Work to do: Retype everything from the line containing "You are a computer-use" down to the end of the rows, both ends included, and leave the pictures out of your copy.
□ □ □ □
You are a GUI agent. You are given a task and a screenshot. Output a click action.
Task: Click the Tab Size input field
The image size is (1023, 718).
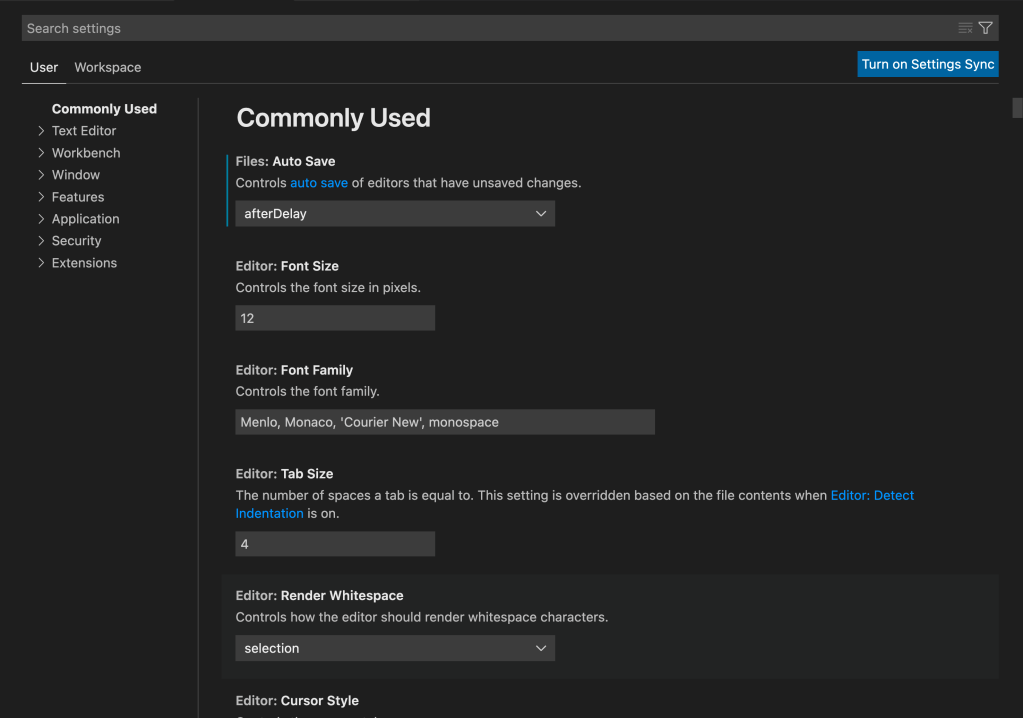[x=335, y=544]
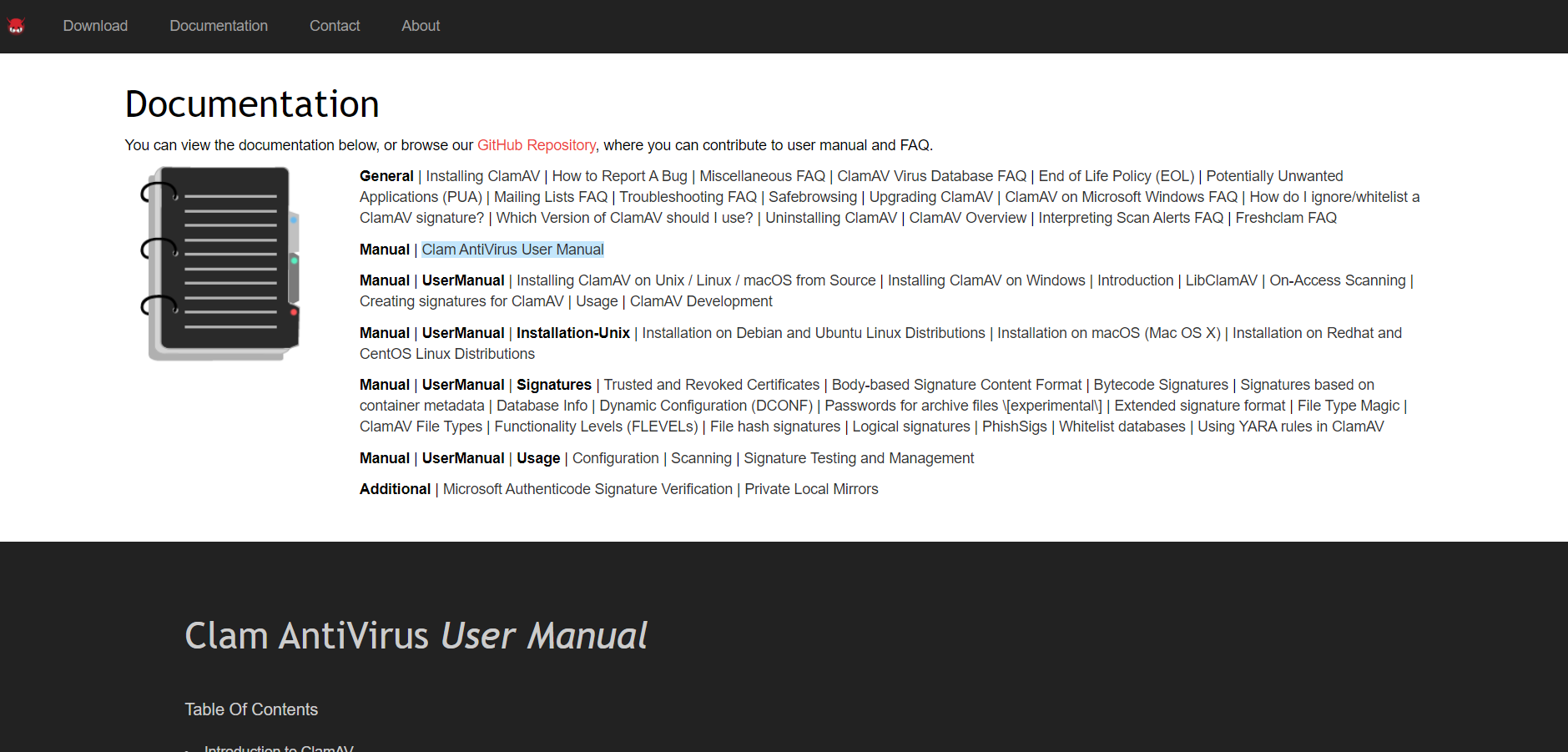This screenshot has width=1568, height=752.
Task: Follow the GitHub Repository link
Action: pos(536,145)
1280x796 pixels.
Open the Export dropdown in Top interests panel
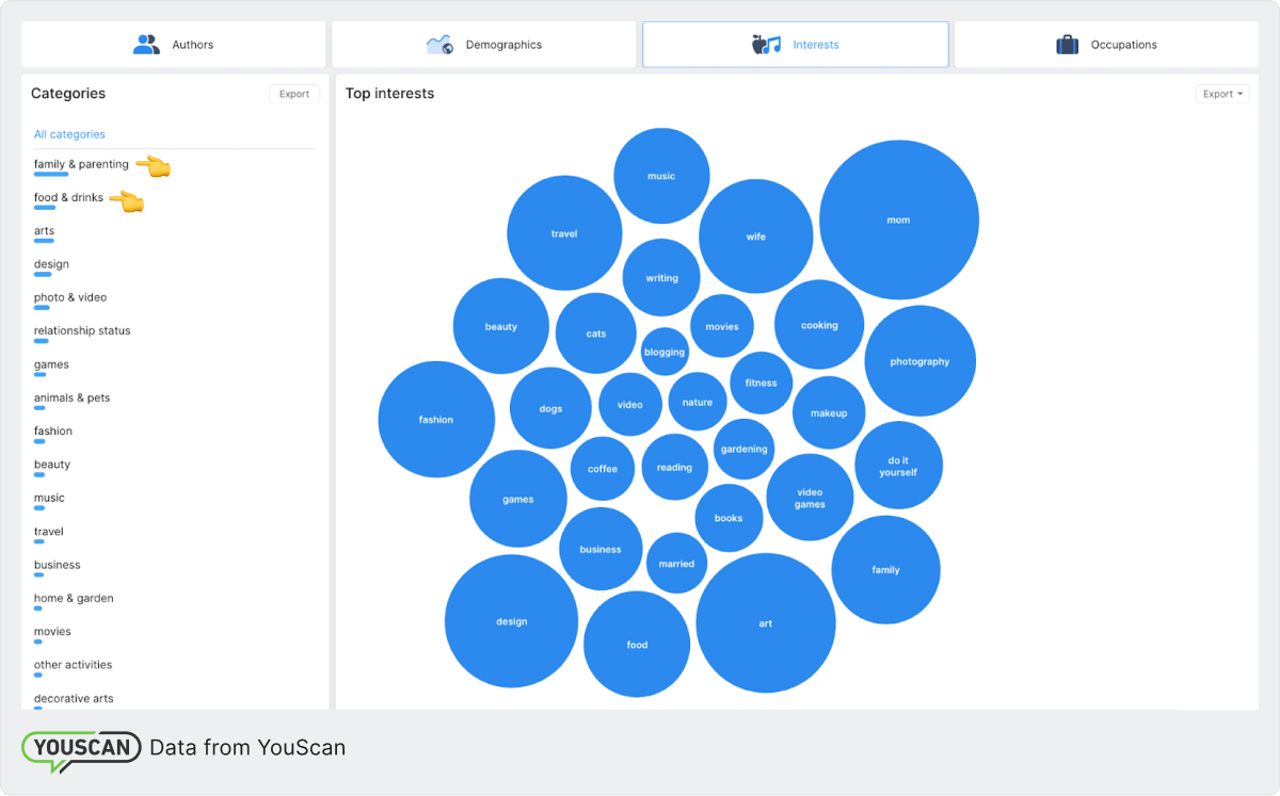pyautogui.click(x=1221, y=93)
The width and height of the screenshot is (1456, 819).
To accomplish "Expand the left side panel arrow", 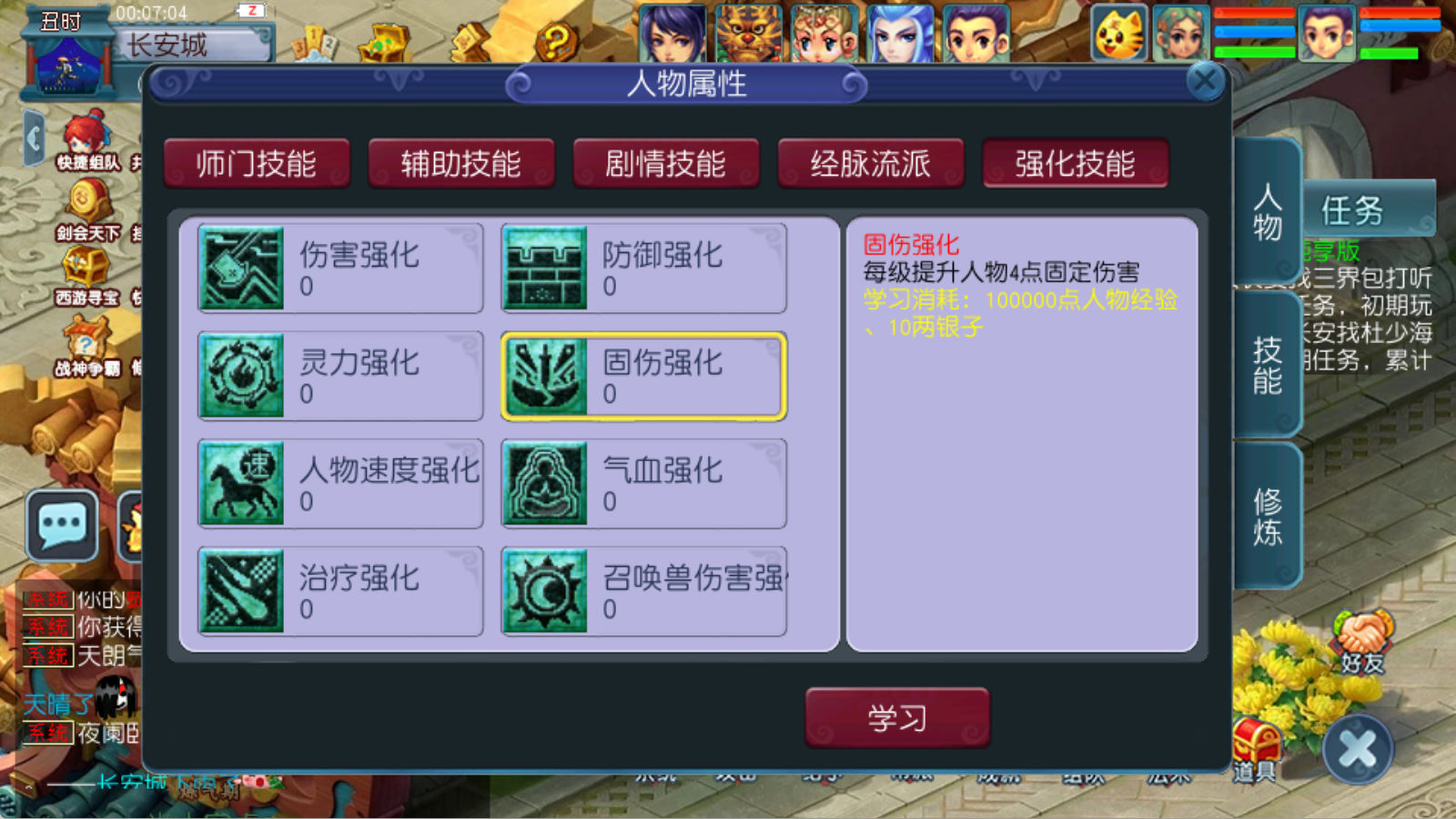I will (35, 139).
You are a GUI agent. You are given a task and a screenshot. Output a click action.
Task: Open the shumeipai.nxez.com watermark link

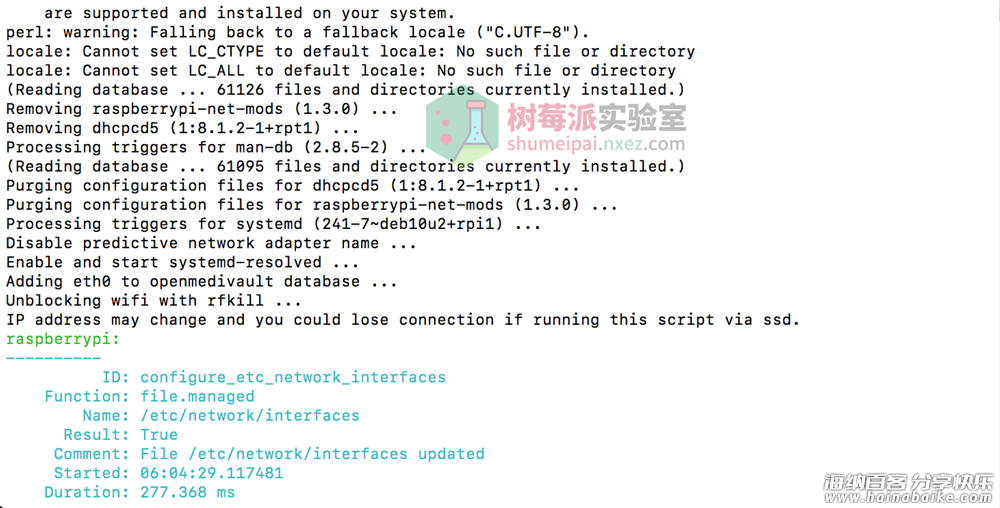(596, 143)
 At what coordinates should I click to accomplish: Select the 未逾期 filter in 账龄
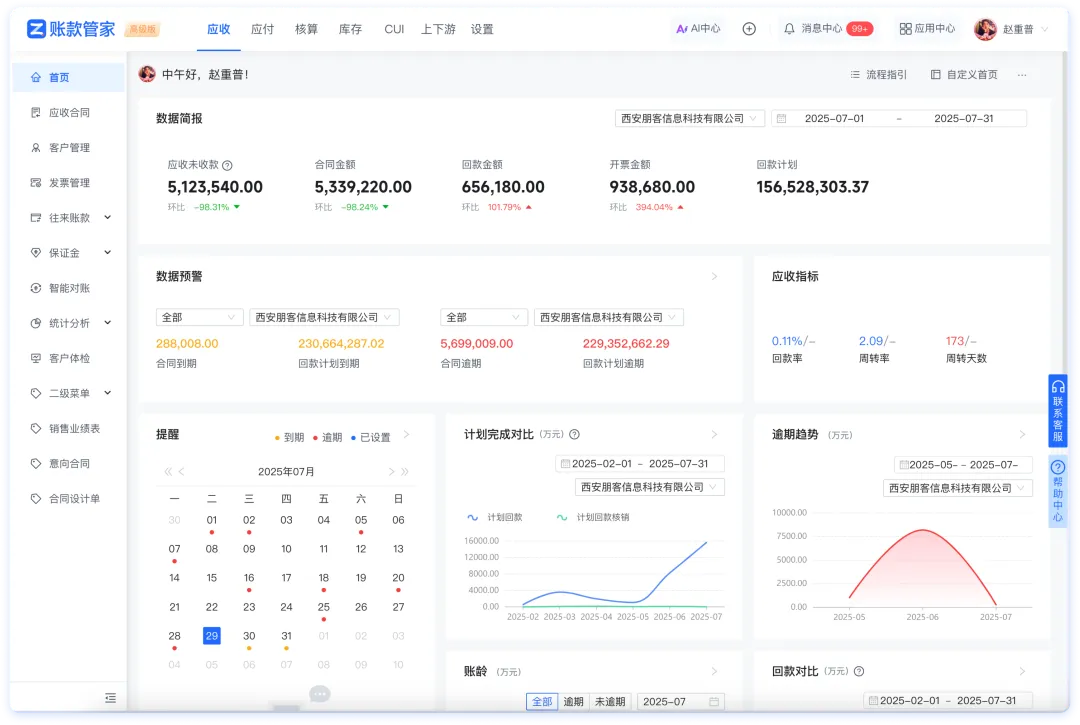click(611, 701)
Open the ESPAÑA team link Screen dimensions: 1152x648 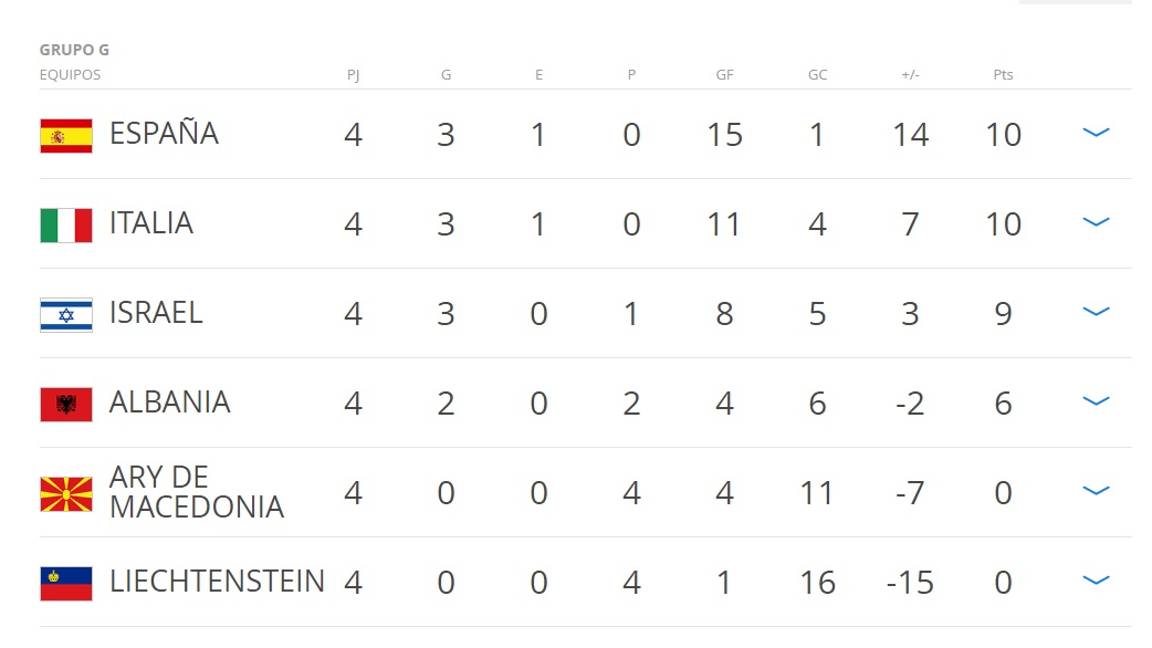[164, 134]
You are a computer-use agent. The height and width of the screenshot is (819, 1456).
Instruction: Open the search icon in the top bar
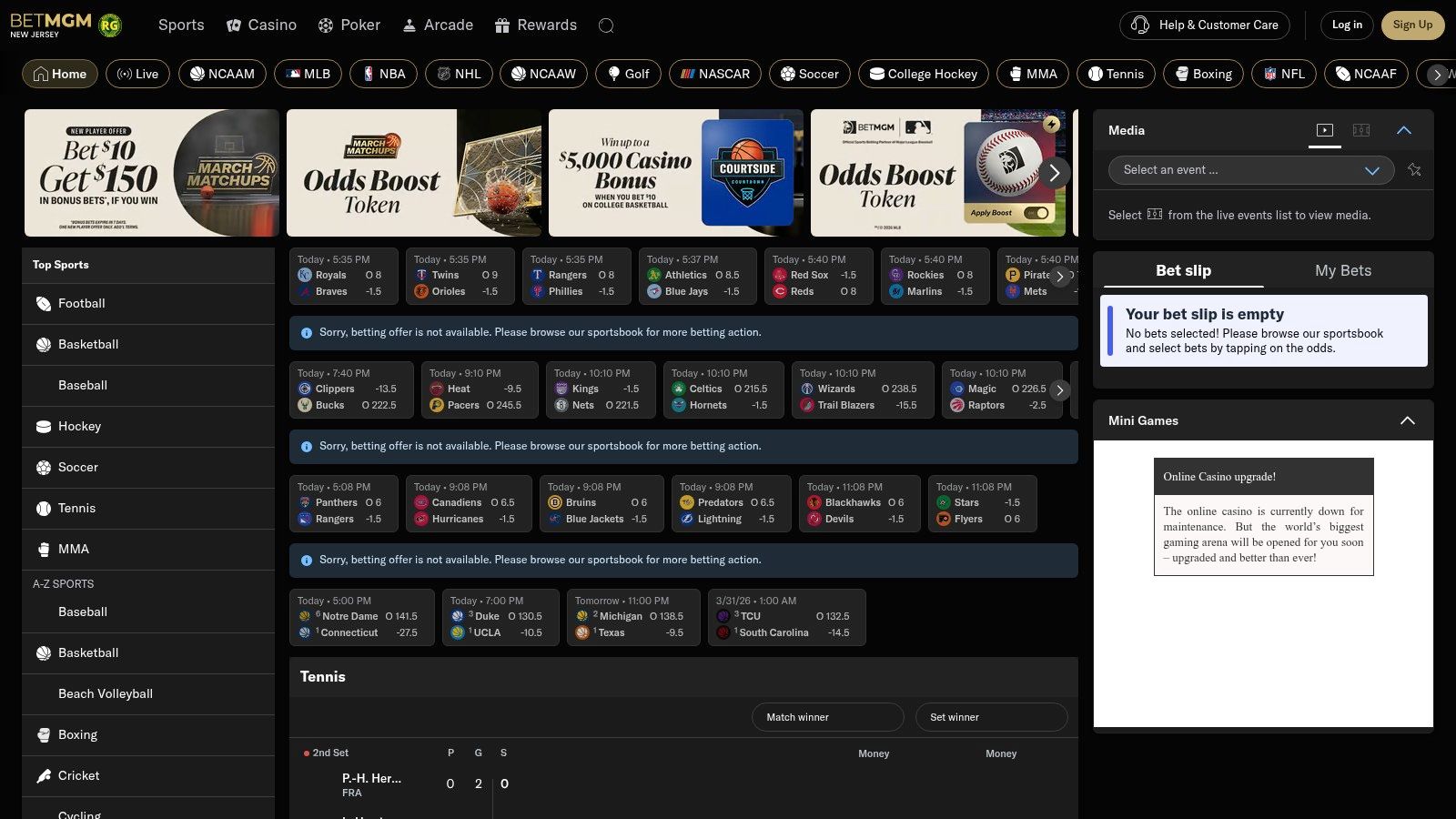(x=606, y=25)
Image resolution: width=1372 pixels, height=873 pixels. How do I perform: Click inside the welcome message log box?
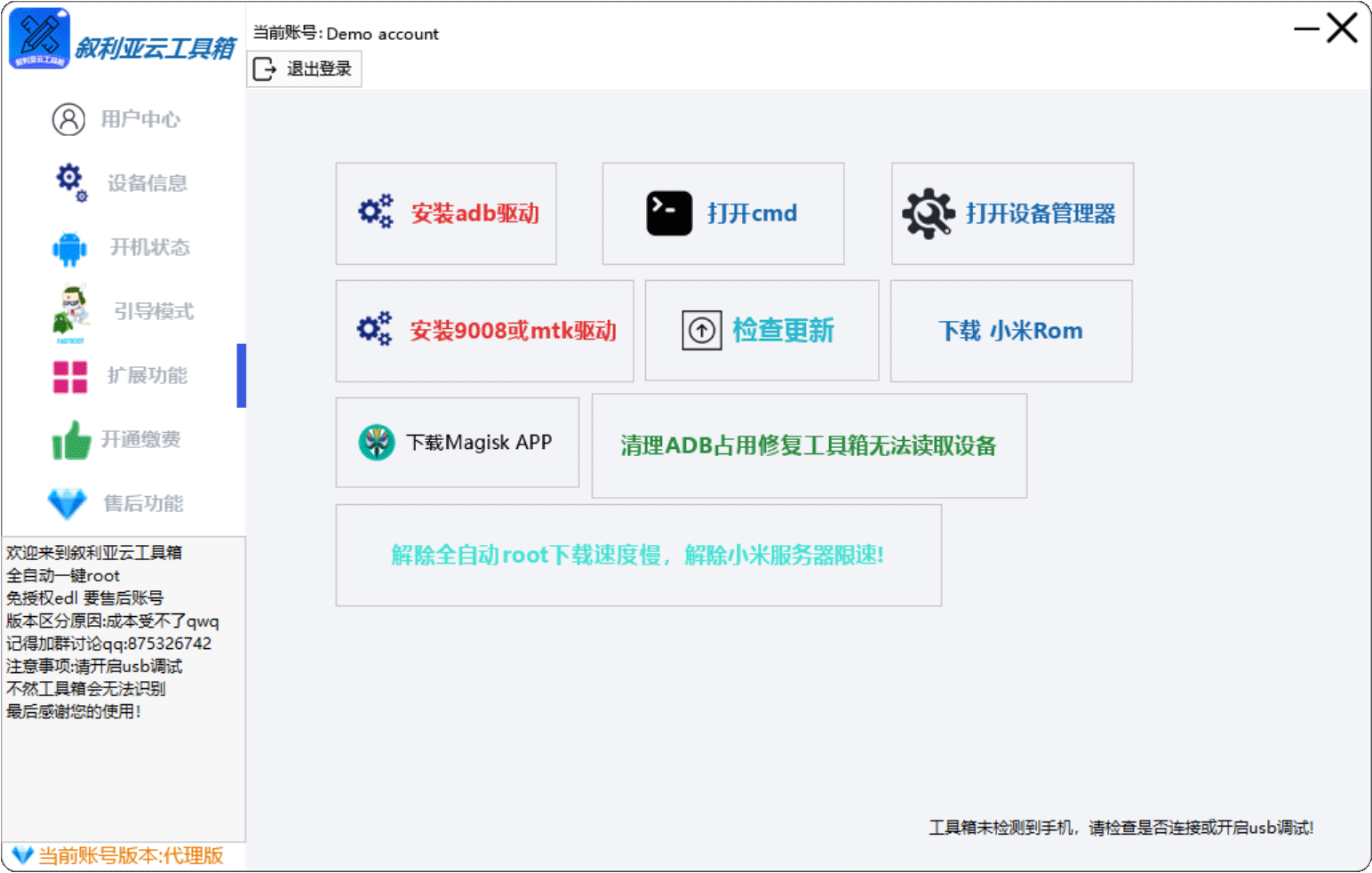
□ □ □ □
Written solution:
You are a computer-use agent. The height and width of the screenshot is (819, 1456).
Instruction: Open the search icon in the top bar
(x=606, y=25)
Image resolution: width=1372 pixels, height=873 pixels. How do I perform: Click inside the welcome message log box?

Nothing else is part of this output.